The term "replacement” indictment is nowhere defined, nor is it found, in the carefully structured Criminal Procedure Law. Our use of this term in People v Lomax (50 NY2d 351, supra) was in respect to a situation where the original indictment had been dismissed, leave granted to the People to resubmit and "a new indictment encompassing the same criminal charges was handed up” (People v Lomax, supra, at p 355; emphasis supplied). There the second indictment clearly charged the same offense and took the place of the first. It did not in any way change the theory of the prosecution nor would it have been possible for the People to proceed on both indictments. By contrast, the second indictment here did not replace the first indictment in the sense that this phrase is used in Lomax because the People could have proceeded with *245both indictments since each charged a different offense and required proof of distinct elements.

To conclude that Lomax and Osgood authorize the relation back of "replacement”, "superseding” or "successive” indictments, indiscriminately and without regard to legislative authorization, is to read those decisions too broadly and to ignore the rule that " '[t]he language of any opinion must be confined to the facts before the court’ ” (see, People v Anderson, 66 NY2d 529, 535, and cases cited therein). The second indictment is not a "superseding” nor is it a "replacement” indictment; it is a new indictment charging a different offense than that charged originally, and it thereby alters the theory of the prosecution. The People’s delay in securing this second indictment was not in any way "caused by the defendant [nor] is [it] due to circumstances beyond the prosecutor’s control” (People v Osgood, 52 NY2d, at p 41, supra). Indeed, the delay is unexplained and inexcusable. Therefore, in my view, it is an "inconsistent, if not perverse” (id.) construction of the statute and our decisions in Lomax and Osgood to excuse the People’s delay in prosecuting the charge contained in the second indictment.

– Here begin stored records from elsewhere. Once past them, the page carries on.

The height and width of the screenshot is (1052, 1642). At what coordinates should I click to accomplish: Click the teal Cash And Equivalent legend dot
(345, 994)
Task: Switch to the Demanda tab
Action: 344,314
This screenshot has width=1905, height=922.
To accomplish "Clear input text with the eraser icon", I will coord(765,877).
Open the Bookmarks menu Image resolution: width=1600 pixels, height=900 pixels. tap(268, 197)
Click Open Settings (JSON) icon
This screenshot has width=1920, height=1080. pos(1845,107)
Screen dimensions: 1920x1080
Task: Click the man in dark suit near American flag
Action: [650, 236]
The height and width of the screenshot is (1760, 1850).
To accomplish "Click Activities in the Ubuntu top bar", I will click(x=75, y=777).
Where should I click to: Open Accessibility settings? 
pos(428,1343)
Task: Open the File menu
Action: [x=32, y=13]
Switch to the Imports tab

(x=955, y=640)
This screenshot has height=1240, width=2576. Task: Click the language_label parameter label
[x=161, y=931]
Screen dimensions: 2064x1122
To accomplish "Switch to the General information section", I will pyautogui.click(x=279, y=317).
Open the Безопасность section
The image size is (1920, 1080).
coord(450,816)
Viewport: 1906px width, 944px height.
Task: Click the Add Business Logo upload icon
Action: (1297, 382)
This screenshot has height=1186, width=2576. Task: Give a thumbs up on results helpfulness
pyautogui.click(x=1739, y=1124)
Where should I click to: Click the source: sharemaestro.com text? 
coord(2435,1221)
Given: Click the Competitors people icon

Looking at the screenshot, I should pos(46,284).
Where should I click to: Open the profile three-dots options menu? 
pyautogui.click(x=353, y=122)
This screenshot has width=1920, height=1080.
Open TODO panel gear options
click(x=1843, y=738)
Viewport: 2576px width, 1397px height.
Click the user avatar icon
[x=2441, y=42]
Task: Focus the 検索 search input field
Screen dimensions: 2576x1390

Chief Judge Wachtler and Judges Meyer, Simons, Kaye and Titone concur with Judge Hancock, Jr.; Judge Alexander dissents and votes to affirm in a separate opinion.

Order insofar as appealed from reversed, etc.

Our decisions in the double jeopardy area lend support to this analysis. We recently stated that "[t]he test for determining whether two offenses are the same within the meaning of the double jeopardy clause is whether two distinct statutory provisions each requires proof of a fact that the other does not” (People v Prescott, 66 NY2d 216, 221; see also, Blockburger v United States, 284 US 299). Applying this test here, it is clear that these provisions state separate and distinct offenses. In order to sustain a conviction under Penal Law § 265.02 (4), the People would not need to prove that defendant was previously convicted of a crime, while a prosecution for a violation of Penal Law § 265.02 (1) would not consider whether the firearm was loaded or whether the possession was in defendant’s home or place of business.